Significance. If the SVM+attention boundary reliably approximates the DNN latent decision surface, the approach could supply a source of diverse, boundary-guided adversaries that complement standard input-space attacks. The manuscript supplies no quantitative results, attack success rates, or ablation studies in the provided abstract, so the practical significance cannot yet be assessed.

major comments (2)

[Abstract] Abstract: the claim of 'extensive experiments on the MNIST, SVHN, and CelebA dataset demonstrat[ing] the effectiveness' is unsupported by any reported accuracy, attack success rate, or baseline comparison; without these numbers the central empirical claim cannot be evaluated.
[Method (boundary construction)] Generation procedure (boundary-guided perturbation): the method perturbs latent features along the normal to an SVM hyperplane fitted in the DNN latent space; no analysis is given of the approximation error between this hyperplane and the true (typically curved, class-conditional) DNN decision boundary, nor of how the attention mechanism mitigates geometry mismatch. This alignment is load-bearing for both the adversarial effectiveness and the claimed diversity advantage.

minor comments (2)

The precise formulation of the attention-weighted SVM objective and the choice of kernel (if any) are not stated explicitly enough to reproduce the boundary construction.
The latent perturbation magnitude is listed as a free parameter; its selection procedure and sensitivity should be reported.
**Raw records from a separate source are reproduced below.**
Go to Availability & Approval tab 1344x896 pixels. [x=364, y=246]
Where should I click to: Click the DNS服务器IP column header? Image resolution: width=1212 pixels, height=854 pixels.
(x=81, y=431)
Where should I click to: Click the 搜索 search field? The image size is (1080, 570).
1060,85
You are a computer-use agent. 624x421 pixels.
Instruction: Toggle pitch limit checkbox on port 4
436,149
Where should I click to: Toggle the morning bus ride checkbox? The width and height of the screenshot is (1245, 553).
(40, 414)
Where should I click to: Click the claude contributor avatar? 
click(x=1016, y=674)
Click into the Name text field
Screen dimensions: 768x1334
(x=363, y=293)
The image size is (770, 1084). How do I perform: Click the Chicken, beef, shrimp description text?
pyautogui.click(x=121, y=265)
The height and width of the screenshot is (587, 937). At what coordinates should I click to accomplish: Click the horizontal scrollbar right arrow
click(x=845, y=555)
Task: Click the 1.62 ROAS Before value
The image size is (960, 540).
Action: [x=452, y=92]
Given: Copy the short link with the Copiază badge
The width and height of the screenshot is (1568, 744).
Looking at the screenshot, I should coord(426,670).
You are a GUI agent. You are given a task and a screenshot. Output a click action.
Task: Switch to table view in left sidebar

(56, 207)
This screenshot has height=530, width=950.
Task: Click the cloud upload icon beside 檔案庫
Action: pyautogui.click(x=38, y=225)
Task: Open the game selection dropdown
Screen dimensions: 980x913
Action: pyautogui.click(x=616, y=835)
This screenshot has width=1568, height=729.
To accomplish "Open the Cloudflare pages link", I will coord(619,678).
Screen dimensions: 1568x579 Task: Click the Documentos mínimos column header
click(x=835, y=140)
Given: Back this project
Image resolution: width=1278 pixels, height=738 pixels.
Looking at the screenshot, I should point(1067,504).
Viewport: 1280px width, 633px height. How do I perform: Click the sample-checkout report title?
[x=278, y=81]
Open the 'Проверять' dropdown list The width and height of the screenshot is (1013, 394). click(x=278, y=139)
Simulated Author's Rebuttal

2 responses · 0 unresolved

We thank the referee for the detailed and constructive feedback. We address each major comment below and outline the revisions we will make to the manuscript.

read point-by-point responses

Referee: [Abstract] Abstract: the claim of 'extensive experiments on the MNIST, SVHN, and CelebA dataset demonstrat[ing] the effectiveness' is unsupported by any reported accuracy, attack success rate, or baseline comparison; without these numbers the central empirical claim cannot be evaluated.

Authors: The abstract is intended as a concise summary, while the full manuscript reports the quantitative results (accuracy under attack, attack success rates, and baseline comparisons) in the experimental section. To make the central claims evaluable directly from the abstract, we will revise it to include key numerical results from the experiments on MNIST, SVHN, and CelebA. revision: yes
Referee: [Method (boundary construction)] Generation procedure (boundary-guided perturbation): the method perturbs latent features along the normal to an SVM hyperplane fitted in the DNN latent space; no analysis is given of the approximation error between this hyperplane and the true (typically curved, class-conditional) DNN decision boundary, nor of how the attention mechanism mitigates geometry mismatch. This alignment is load-bearing for both the adversarial effectiveness and the claimed diversity advantage.

Authors: The manuscript relies on the SVM hyperplane (augmented by attention) as a practical approximation to guide latent perturbations and demonstrates its utility through improved robustness and diversity in the generated examples. We agree that an explicit quantification of the approximation error relative to the DNN's true (potentially nonlinear) decision surface would strengthen the justification. In the revised manuscript we will add an analysis of this mismatch, including empirical measurements of boundary deviation and the effect of the attention mechanism. revision: yes

Circularity Check

0 steps flagged

No circularity: method is a constructive proposal validated by external experiments

full rationale

The paper introduces LAD as a novel adversarial training procedure that fits an SVM+attention boundary in latent space and perturbs along its normal to synthesize training examples. This construction is described directly in the abstract and does not equate any claimed prediction or result to its own fitted inputs by definition. No load-bearing self-citation chain, uniqueness theorem, or ansatz smuggling is present in the provided text. Effectiveness is asserted via experiments on MNIST, SVHN, and CelebA, which are independent of the generation equations themselves. The derivation chain is therefore self-contained and externally falsifiable.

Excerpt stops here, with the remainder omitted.